North Korea says US carrier groups raise nuclear war threat
North Korea warned Monday that the unprecedented deployment of three U.S. aircraft carrier groups “taking up a strike posture” around the Korean Peninsula is making it impossible to predict when nuclear war will break out.
North Korea’s U.N. ambassador, Ja Song Nam, said in a letter to Secretary-General Antonio Gutteres that the joint military exercises with South Korea are creating “the worst ever situation prevailing in and around the Korean Peninsula.”
Along with the three carrier groups, he said, the U.S. has reactivated round-the-clock sorties with nuclear-capable B-52 strategic bombers “which existed during the Cold War times.”

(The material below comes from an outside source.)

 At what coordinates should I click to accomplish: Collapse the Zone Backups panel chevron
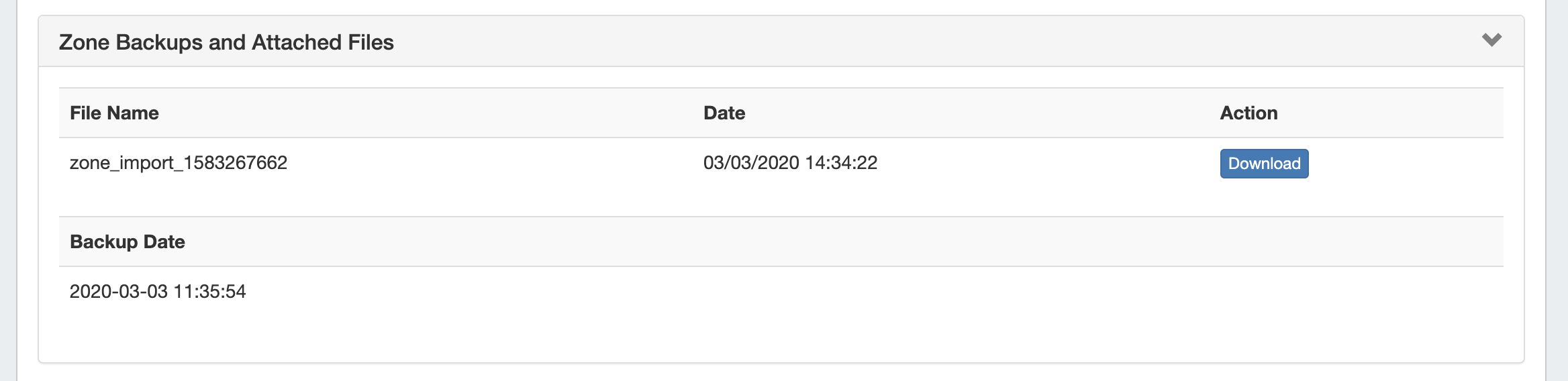1491,40
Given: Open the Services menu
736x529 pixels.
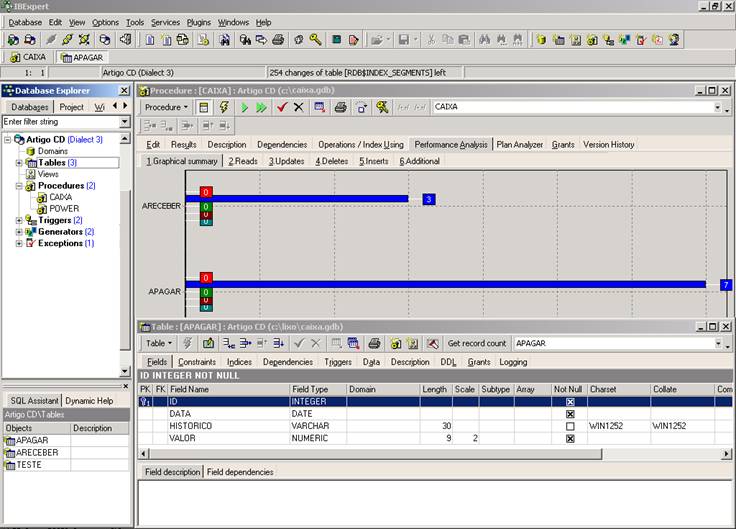Looking at the screenshot, I should [x=165, y=22].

He also said the U.S. is maintaining “a surprise strike posture with frequent flights of B-1B and B-2 formations to the airspace of South Korea.”
“The large-scale nuclear war exercises and blackmails, which the U.S. staged for a whole year without a break in collaboration with its followers to stifle our republic, make one conclude that the option we have taken was the right one and we should go along the way to the last,” Ja said.
The four-day joint naval exercises by the U.S. and South Korea, which began Saturday in waters off the South’s eastern coast, were described by military officials as a clear warning to North Korea. They involve the carrier battle groups of the USS Ronald Reagan, Theodore Roosevelt and Nimitz, which include 11 U.S. Aegis ships that can track missiles, and seven South Korean naval vessels.